- **AIM OF THE EXERCISE**:
Your answer should consist of every line in the records that holds "button".

[[ RECORDS SHOWN, beginning ]]

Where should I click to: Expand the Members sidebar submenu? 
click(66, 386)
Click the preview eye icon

[[ RECORDS SHOWN, end ]]
[[ RECORDS SHOWN, beginning ]]

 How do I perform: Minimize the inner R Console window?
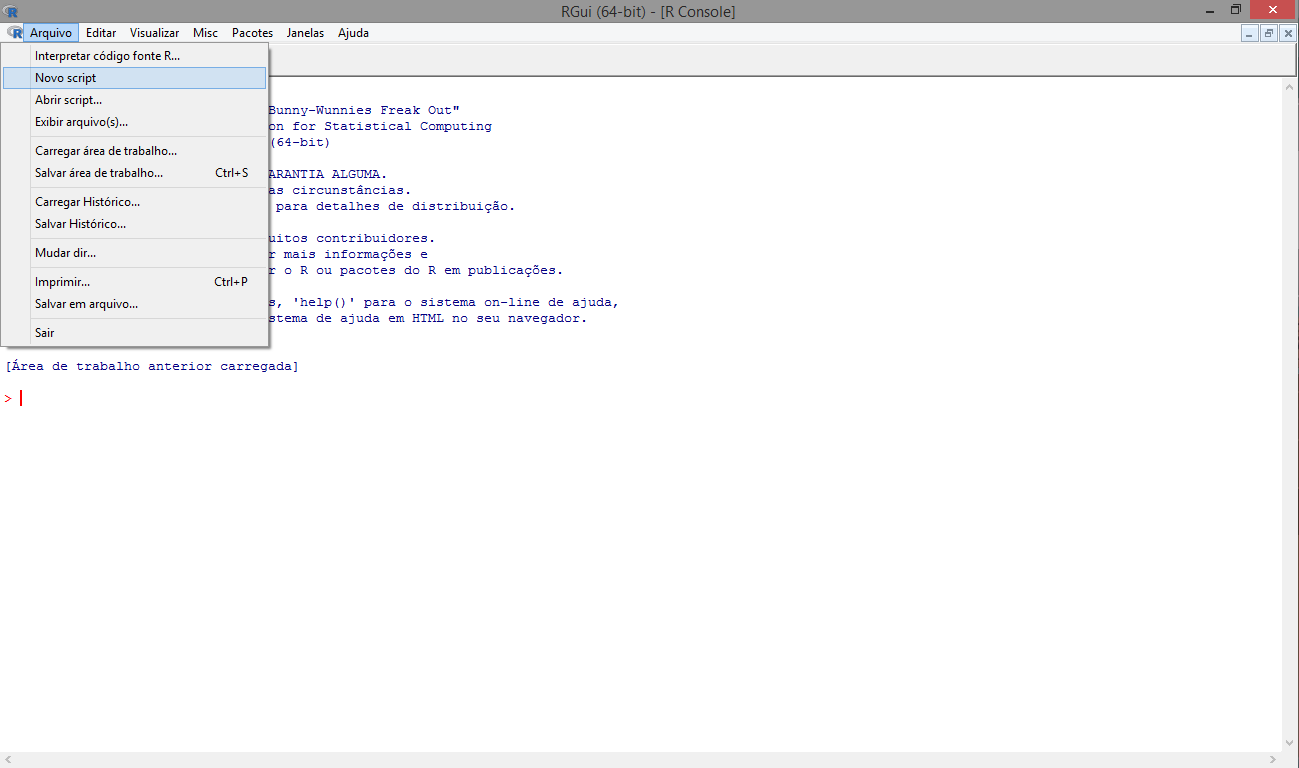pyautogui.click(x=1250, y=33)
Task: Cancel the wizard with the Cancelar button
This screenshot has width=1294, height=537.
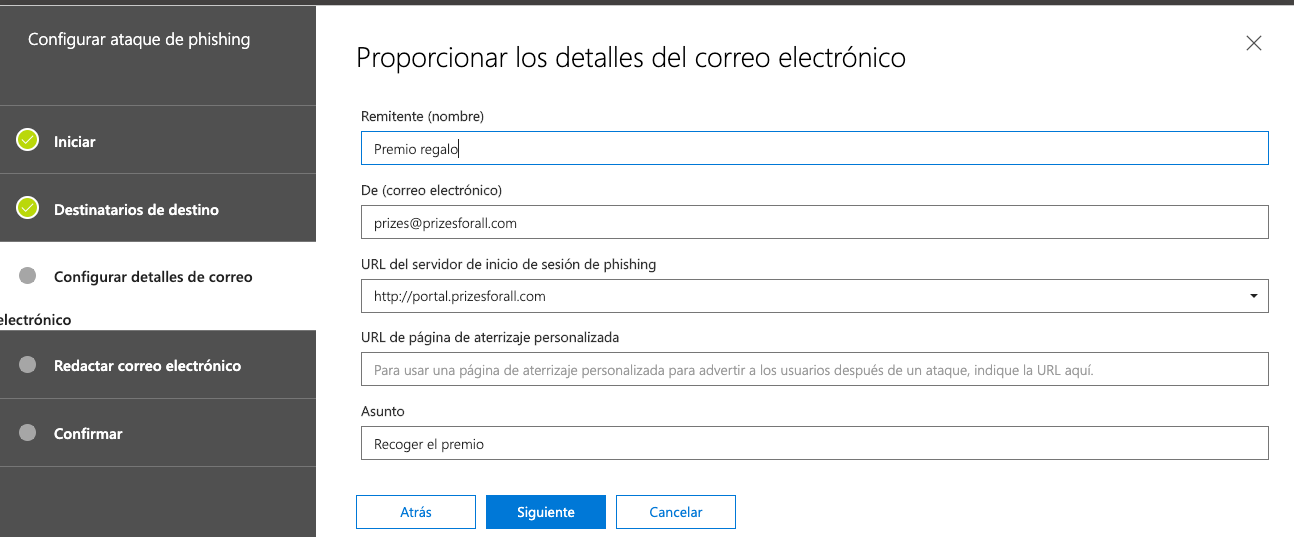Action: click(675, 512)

[[ RECORDS SHOWN, end ]]
[[ RECORDS SHOWN, beginning ]]

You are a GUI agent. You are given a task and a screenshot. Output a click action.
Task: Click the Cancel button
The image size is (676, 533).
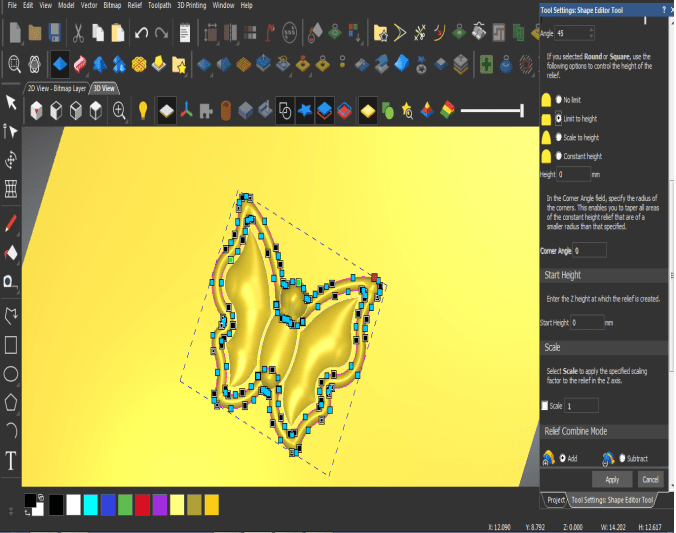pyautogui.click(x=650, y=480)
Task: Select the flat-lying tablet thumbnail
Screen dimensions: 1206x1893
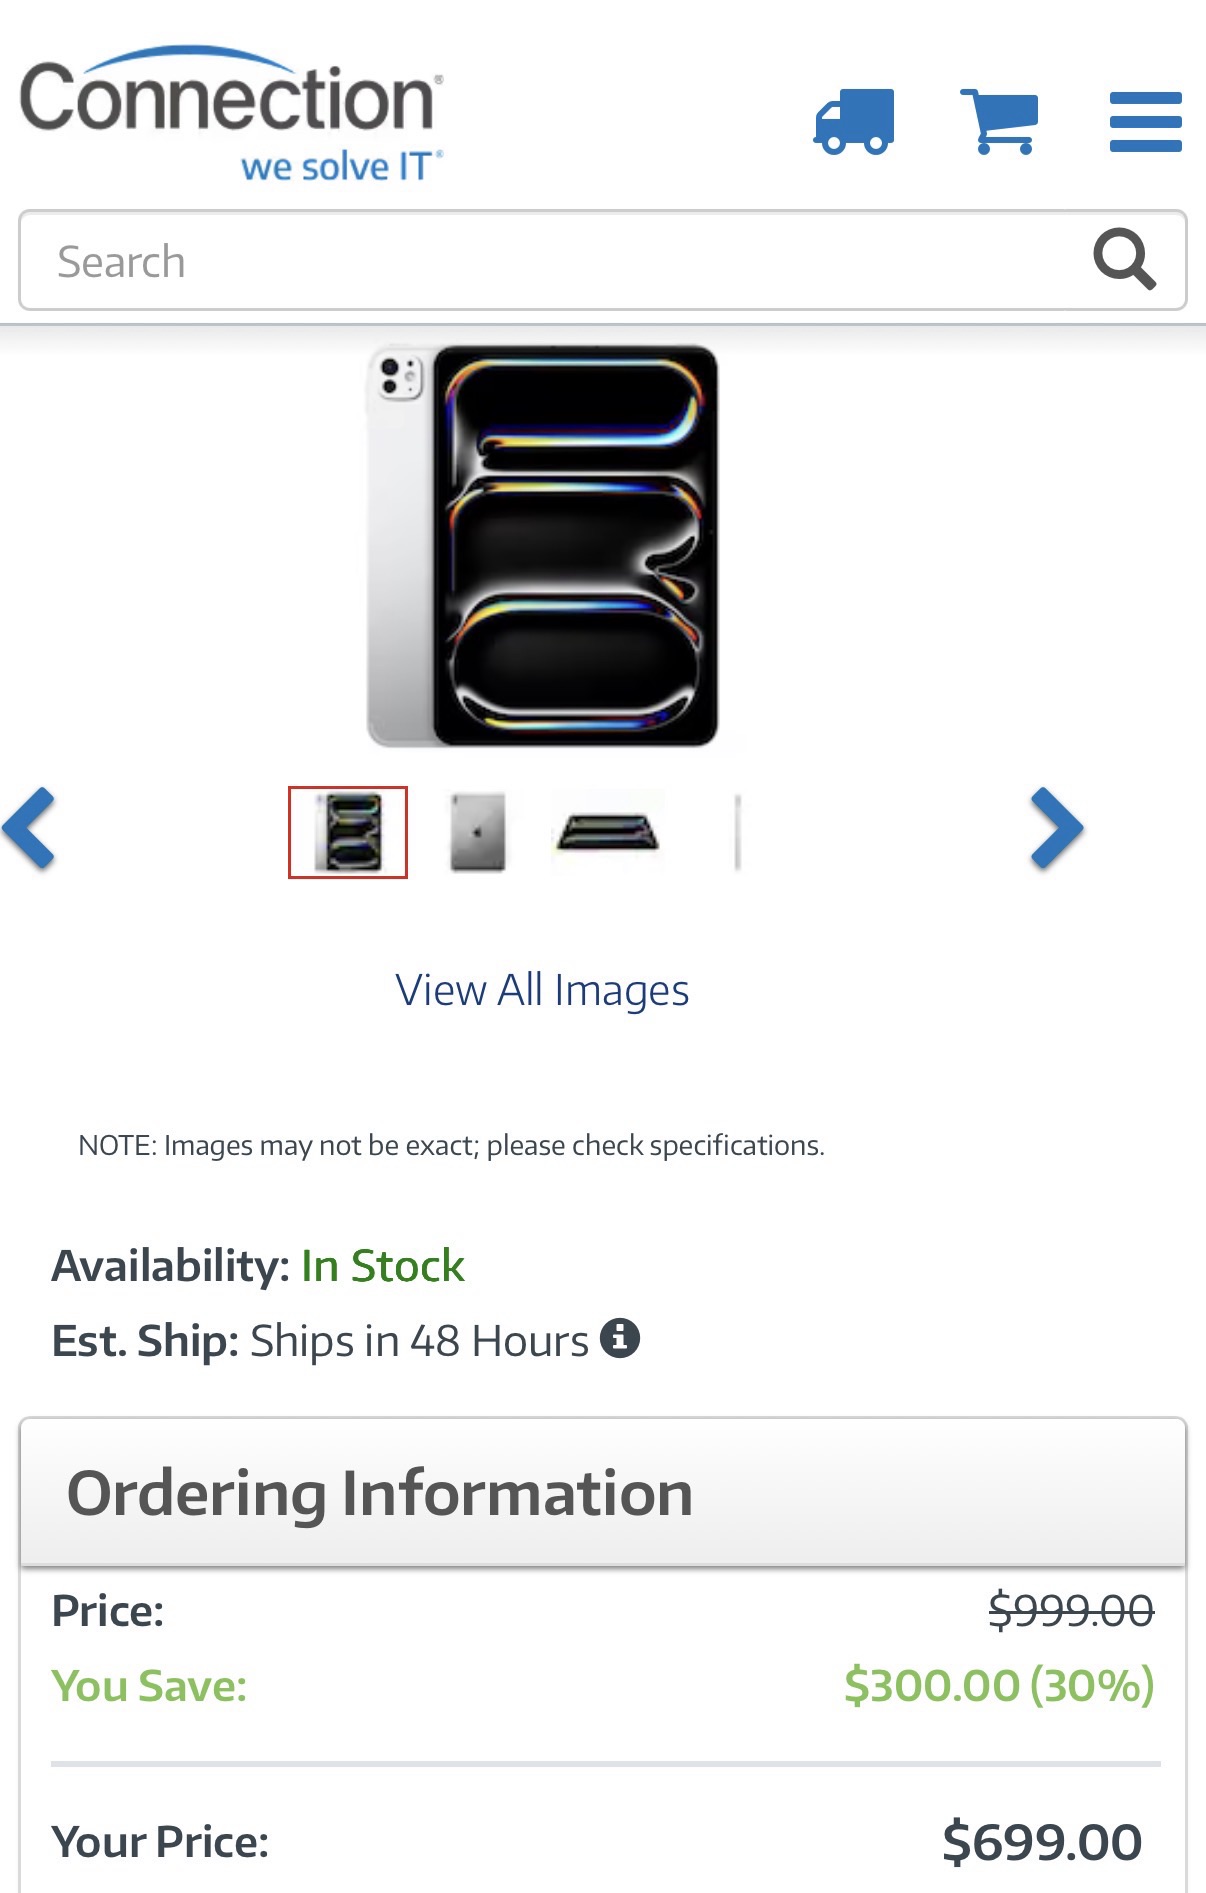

[[ RECORDS SHOWN, end ]]

- **ANSWER BOX**:
Task: Cancel the wizard with the Cancelar button
Task: Click the Cancel button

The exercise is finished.